Raceday Nutrition
Hmmm... What should I eat before this race?
It's a thought that runs through all of our heads before a race. Let's break it down...
Before a 5k
- Keep it super small
- Give yourself enough time to digest. We're all different, and different foods digest differently so this takes a bit of experience.
- You won't need much, and if the race is early enough, then butterflies for breakfast might be all you need to get through a quick 25-35 minute 5k. If you decide to eat here are a few options:
- protein meal: 2 eggs
- carbohydrate meal: 1 apple
- mixed meal: protein shake with 1/2 banana or berries, 1/2 apple & almond butter, or 10-15 almonds & 1/2 cup blueberries
Before an obstacle course run
- The longer the run, the more you'll need to eat, and the longer you'll need to digest.
- Shannon's Preworkout Drink (Vegan) (1 hour prior)

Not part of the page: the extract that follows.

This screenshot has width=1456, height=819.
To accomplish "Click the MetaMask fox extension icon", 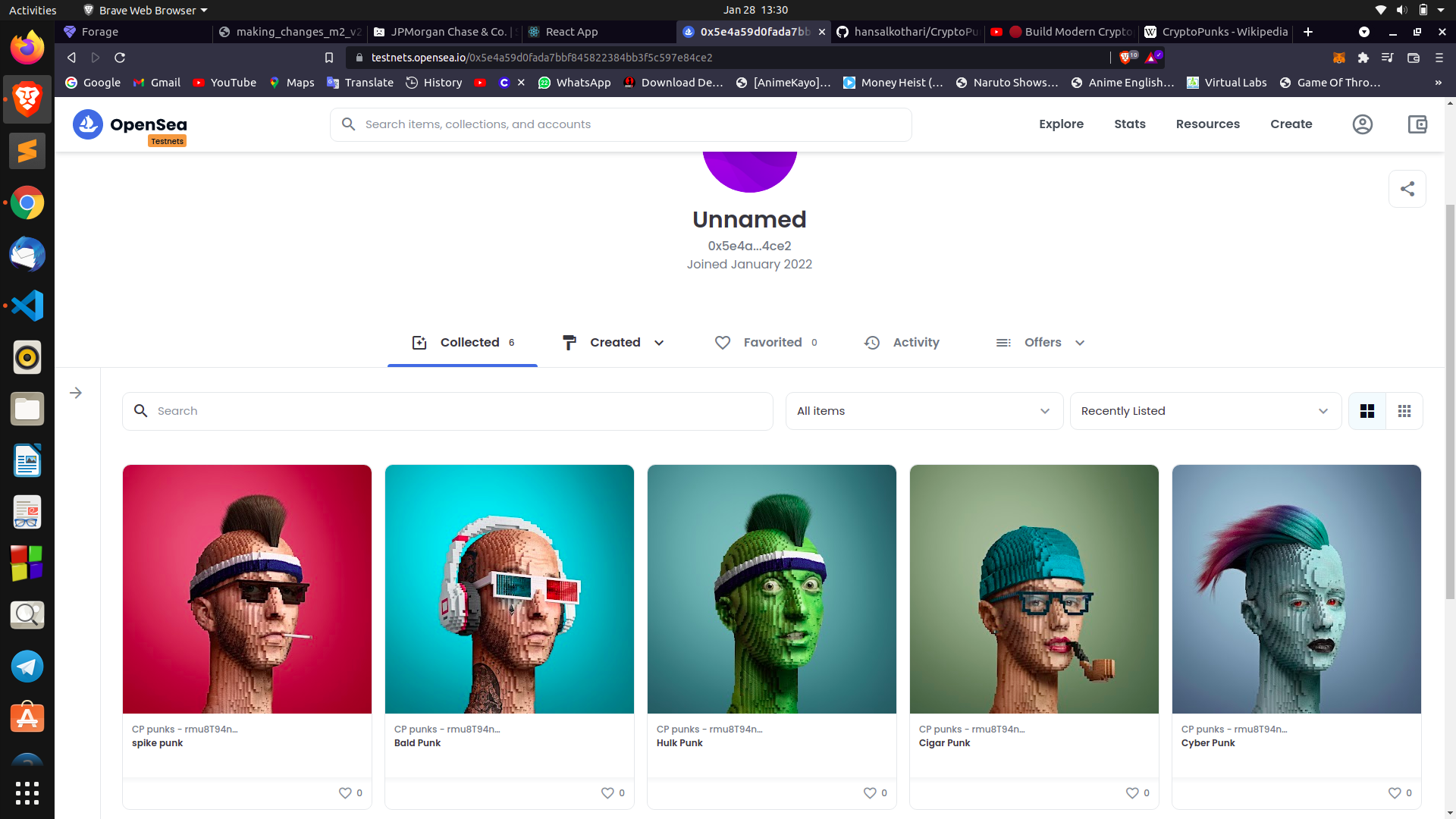I will (1339, 58).
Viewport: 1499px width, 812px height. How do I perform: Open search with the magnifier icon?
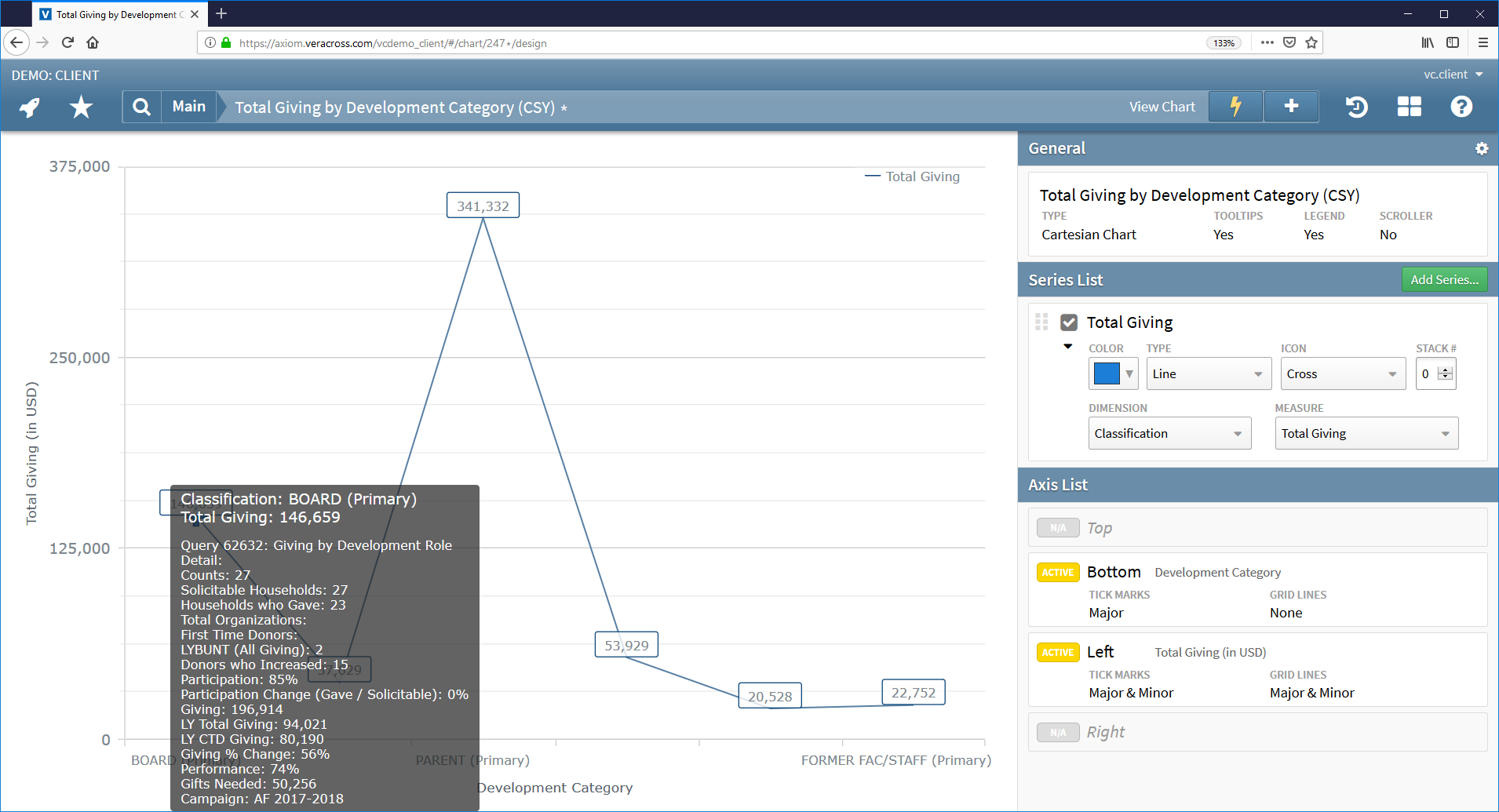(141, 107)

- Arbonne Vegan Protein Shake - Muscle preservation and recovery
- Almond Milk - vitamins and minerals
- 1/2 Banana - fast-digesting carbohydrates
- 1 T almond butter - healthy, slow-digesting fats
- 1 T flax or chia seeds - Omega 3's
- Cinnamon - digestion support
- ice - because she's super cool
- Shane's Pre-Spartan Meal (3 hours prior)
- Balanced Meal (90 minutes prior)
- 2 Organic Cage-free Whole Eggs
- 4 Organic Cage-free Egg Whites
- 1/2 Cup Peppers and Onions
- 1 Serving Fruit (1 Apple, 1 Banana, 1 Cup Berries)
- Shannon's Preworkout Drink (Vegan) (1 hour prior)
Because you're all Nex Level Olympians, you should know that the Olympic Games take anywhere from 45 to 60 minutes. Plan your pre-race meal accordingly!